The course plays through a canopy of native vegetation — slash pine, cypress, and native shrubs — with fairways that border protected habitat corridors throughout the routing. Water hazards are integrated carefully into the design, and Lee's routing encourages golfers to work the ball in both directions to navigate the property's natural contours and preserve margins. Golf membership at Audubon was intentionally capped at 300 members — a figure chosen to ensure that both the playing experience and the ecological integrity of the site would remain intact. That cap has been maintained, creating a club atmosphere of genuine exclusivity and unhurried access.

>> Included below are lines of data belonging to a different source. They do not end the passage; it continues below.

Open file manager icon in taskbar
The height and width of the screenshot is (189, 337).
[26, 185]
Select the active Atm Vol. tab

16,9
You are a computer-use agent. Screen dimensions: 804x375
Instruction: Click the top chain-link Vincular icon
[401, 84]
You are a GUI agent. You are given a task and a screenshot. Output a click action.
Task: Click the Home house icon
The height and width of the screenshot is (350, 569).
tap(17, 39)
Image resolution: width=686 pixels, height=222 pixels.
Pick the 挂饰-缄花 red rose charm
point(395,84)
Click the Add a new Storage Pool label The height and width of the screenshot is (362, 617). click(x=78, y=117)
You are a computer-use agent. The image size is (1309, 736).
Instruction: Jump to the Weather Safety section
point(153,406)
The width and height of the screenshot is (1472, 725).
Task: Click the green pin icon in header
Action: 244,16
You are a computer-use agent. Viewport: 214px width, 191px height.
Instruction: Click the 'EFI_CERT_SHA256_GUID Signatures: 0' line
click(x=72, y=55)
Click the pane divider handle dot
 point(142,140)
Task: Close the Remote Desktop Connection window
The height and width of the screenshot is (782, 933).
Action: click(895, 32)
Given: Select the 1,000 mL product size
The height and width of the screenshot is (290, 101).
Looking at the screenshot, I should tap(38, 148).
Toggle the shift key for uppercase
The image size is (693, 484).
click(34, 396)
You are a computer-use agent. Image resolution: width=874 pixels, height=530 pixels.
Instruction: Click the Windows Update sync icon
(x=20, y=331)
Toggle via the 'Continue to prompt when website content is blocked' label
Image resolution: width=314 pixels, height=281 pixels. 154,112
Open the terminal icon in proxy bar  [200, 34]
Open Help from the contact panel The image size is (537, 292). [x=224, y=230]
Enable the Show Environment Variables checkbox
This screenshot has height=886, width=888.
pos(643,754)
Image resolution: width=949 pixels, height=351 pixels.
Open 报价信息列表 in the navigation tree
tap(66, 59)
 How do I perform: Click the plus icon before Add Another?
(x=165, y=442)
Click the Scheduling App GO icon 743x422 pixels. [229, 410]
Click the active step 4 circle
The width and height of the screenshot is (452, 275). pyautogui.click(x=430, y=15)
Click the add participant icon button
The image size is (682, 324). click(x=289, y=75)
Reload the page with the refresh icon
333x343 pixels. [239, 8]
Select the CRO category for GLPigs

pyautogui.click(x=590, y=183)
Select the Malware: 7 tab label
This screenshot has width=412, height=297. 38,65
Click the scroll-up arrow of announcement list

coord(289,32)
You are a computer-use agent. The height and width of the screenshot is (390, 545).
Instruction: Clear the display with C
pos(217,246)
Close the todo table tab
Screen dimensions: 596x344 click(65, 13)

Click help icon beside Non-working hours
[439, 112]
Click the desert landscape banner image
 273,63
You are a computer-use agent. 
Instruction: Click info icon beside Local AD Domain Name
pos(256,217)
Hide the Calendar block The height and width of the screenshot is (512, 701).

The 300-member limit is not merely a marketing claim but a structural commitment enshrined in the club's governance, and it shapes the pace of play and the quality of the member experience throughout the season. In 2016 and 2018, architect Drew Rogers undertook two renovation phases that refined bunker shapes, regraded several greens, improved drainage infrastructure, and updated approach areas without disturbing the fundamental character of Lee's original design. Rogers worked carefully within Lee's intent, and the renovations preserved the natural setting that defines the course's identity. The club's name and its environmental identity came together in its certification as an Audubon Cooperative Sanctuary — one of approximately 800 communities worldwide to have received this recognition from Audubon International.
The designation acknowledges measurable commitments to wildlife habitat preservation, chemical reduction, water conservation, and outreach to members and staff about environmental stewardship. For Audubon Country Club, the certification is not aspirational but descriptive: the preserve lands, the membership cap, the low-chemical maintenance program, and the wildlife habitat corridors are all elements that have been part of the club's operation since it opened. Resident wildlife — including great blue herons, ospreys, roseate spoonbills, and alligators — is visible throughout normal rounds of golf, a daily reminder that the course shares its acreage with a functioning Southwest Florida ecosystem. The convergence of Joe Lee's thoughtful routing, the extraordinary proportion of preserved land, and the club's long-standing environmental governance has made Audubon Country Club a model for how private golf development and ecological integrity can coexist — a philosophy that has aged well in a region where natural habitat has come under extraordinary development pressure.